Higher oil prices in international market and foreign debt payments by the government and the private sector coupled with remittances of profits and dividends abroad by multinationals here have pushed up the demand for dollars in the inter-bank market. The demand for dollar has also risen due to the increase in the number of people visiting Saudi Arabia to perform Umrah during Ramazan.
The rupee has been on the decline since the start of this fiscal year in July for the reason stated above excluding the last one. The central bank has remained in the market making timely but not-too-forceful interventions for fear of a draw down on the foreign exchange reserves and in line with its policy of keeping the dollar stable to benefit the exporters.

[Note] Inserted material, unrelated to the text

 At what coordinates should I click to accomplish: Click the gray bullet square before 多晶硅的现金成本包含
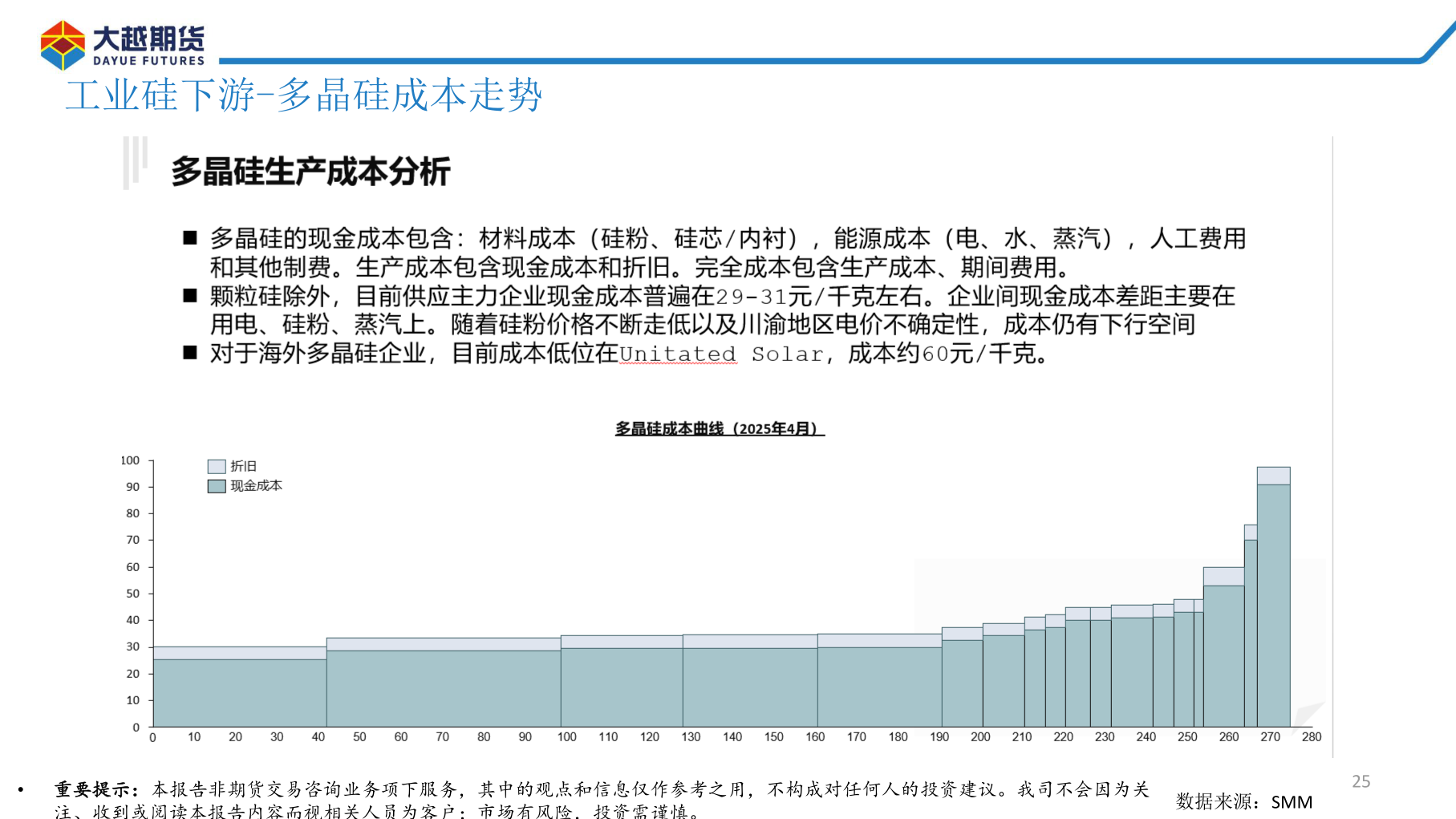pos(190,236)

That explains why the local currency has so far lost 2.7 per cent value against the US dollar in the inter-bank market since July 1 falling to 59.69 a dollar on October 14 from 58.13 at the end of June.
As the rupee has kept falling right from the start of this fiscal year, what else has put additional pressure on it is this. Whenever the rupee has fallen significantly the exporters have slowed the sale of export proceeds anticipating further fall in its value and the importers have jumped in to make aggressive forward buying of dollars fearing it would rise to new heights. This has also kept the rupee on the decline and at times lessened the impact of the State Bank interventions.

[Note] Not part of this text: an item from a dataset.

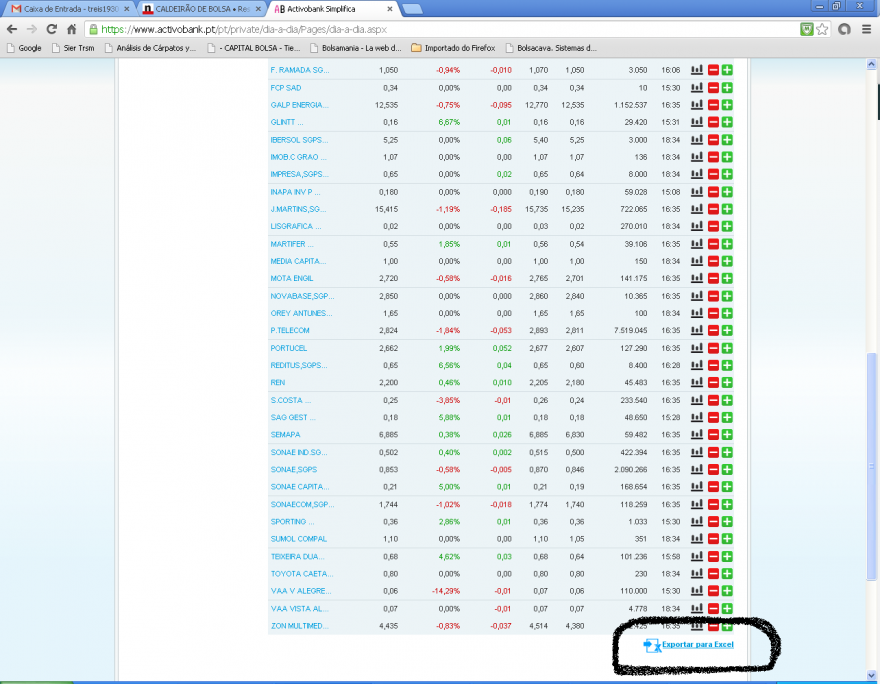This screenshot has width=880, height=684.
Task: Open chart icon for REN row
Action: [x=696, y=383]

This phenomenon can be cited as the most immediate reason, coupled with other reasons stated above, for a fall of 30 paisa or half a per cent of the rupee value in just four days of this week.
Central bankers say the SBP is not making forceful and large interventions to support the rupee for fear of a draw down on its $10 billion plus foreign exchange reserves.
They do admit that the rupee has been on the fall chiefly due to genuinely higher dollar demand. "So even a large one-time intervention would not help much (in stabilizing the rupee)," said a senior central banker. And making sizable repeated interventions that can really lift the sagging rupee would reduce the forex reserves, he added.
Besides, the central bank wants to support the exporters through a weaker rupee amidst rising interest rates. But a real moot point is that to what extent it should allow the rupee to depreciate.
After allowing a 2.7 per cent fall in the rupee value in three and a half months, SBP now needs to take a more balanced view of the pros and cons of the rupee depreciation. If the local unit keeps falling at the same pace it would accelerate the dollarization of bank deposits with all its negative fall-outs on the economy.
Fresh foreign currency deposits of banks i.e. those mobilized after May 1998 nuclear blasts grew by $158 million in July-August 2004 as the rupee lost 63 paisa or 1.1 per cent value against the US dollar in these two months.
Latest figures are being compiled but bankers say these deposits would show further increase for September when the rupee lost another 49 paisa or 0.8 per cent value against the dollar.
OPEN MARKET: The fall of the rupee in the inter-bank market also had an immediate impact on open market exchange rates. On Thursday the rupee fell to 60 a dollar for spot buying by the exchange companies. It has lost 27 paisa against the dollar in the open market so far during this week.